No Dia dos Pais, comemorado neste domingo (10), um dado preocupante chama a atenção: mais de 600 crianças nascidas nos oito primeiros meses de 2025, em todo o Acre, foram registradas sem o nome do pai.
As informações são do Portal da Transparência da Associação Nacional dos Registradores de Pessoas Naturais (Arpen-Brasil) e foram levantadas pelo ContilNet nesta semana.
De acordo com os dados, 634 crianças foram registradas sem o nome do genitor entre os dias 1º de janeiro e 7 de agosto de 2025 — um recorte de um total de 9.098 nascimentos no estado durante o mesmo período.
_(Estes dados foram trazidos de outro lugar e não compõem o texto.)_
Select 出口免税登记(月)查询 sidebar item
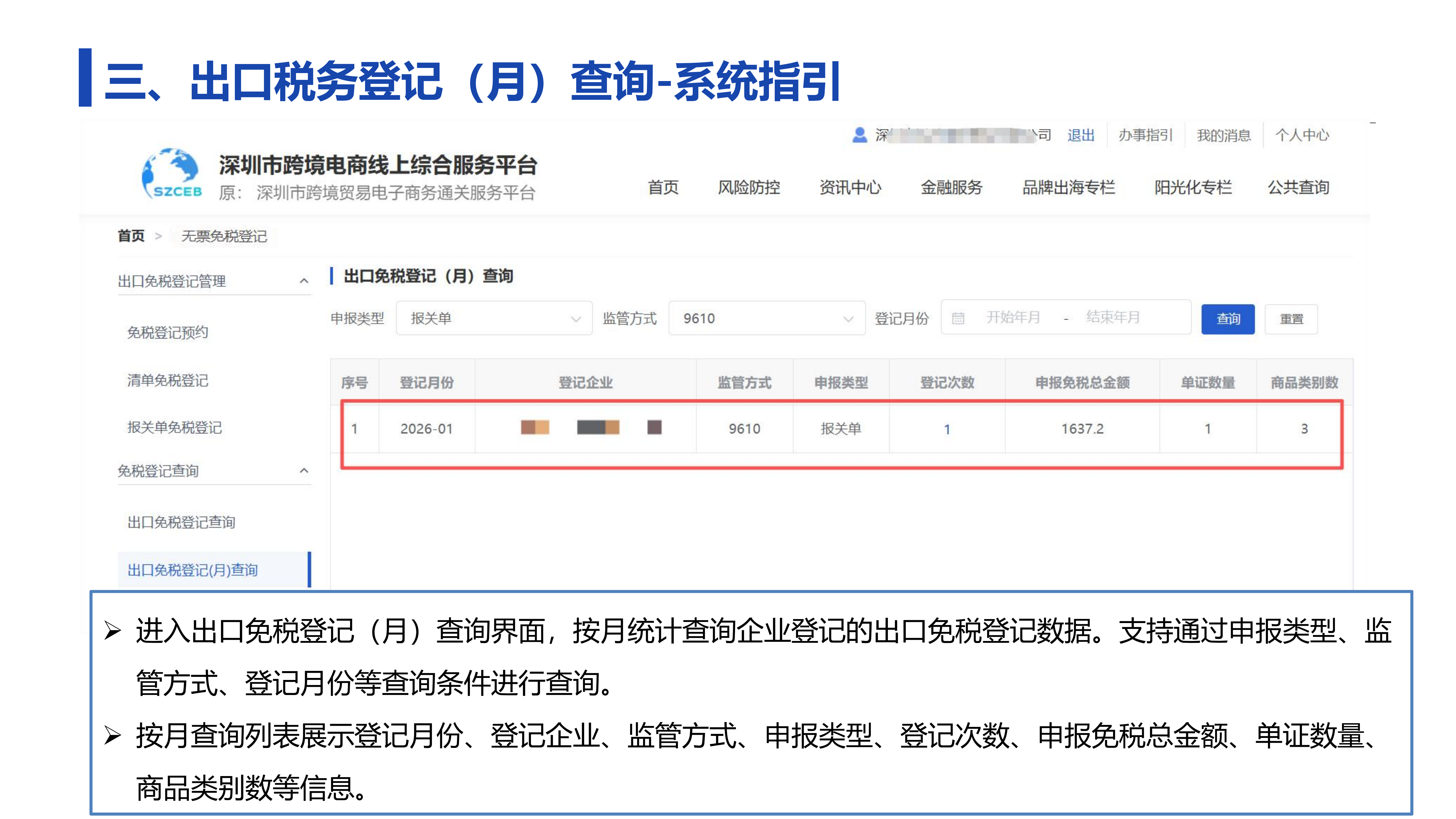This screenshot has height=819, width=1456. click(x=193, y=570)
Rio Branco lidera o ranking de pais ausentes no Acre, com 221 crianças registradas apenas com o nome da mãe. Em segundo lugar está Cruzeiro do Sul, com 190 registros, seguido por Tarauacá, com 48.
Quando o pai é ausente ou se recusa a registrar a criança, a mãe pode realizar o registro sozinha. Nesses casos, ela tem o direito de indicar o nome do suposto pai ao cartório, que deve então iniciar o processo de reconhecimento judicial de paternidade.
Apesar dos números ainda altos, houve uma queda de 34% em relação a 2024, quando 970 crianças foram registradas sem o nome paterno no Acre.
A tendência de redução também se repete no cenário nacional. Em 2025, o Brasil registrou 64.776 crianças sem o nome do pai no documento civil, contra 100.233 em 2024 — uma variação de -54%.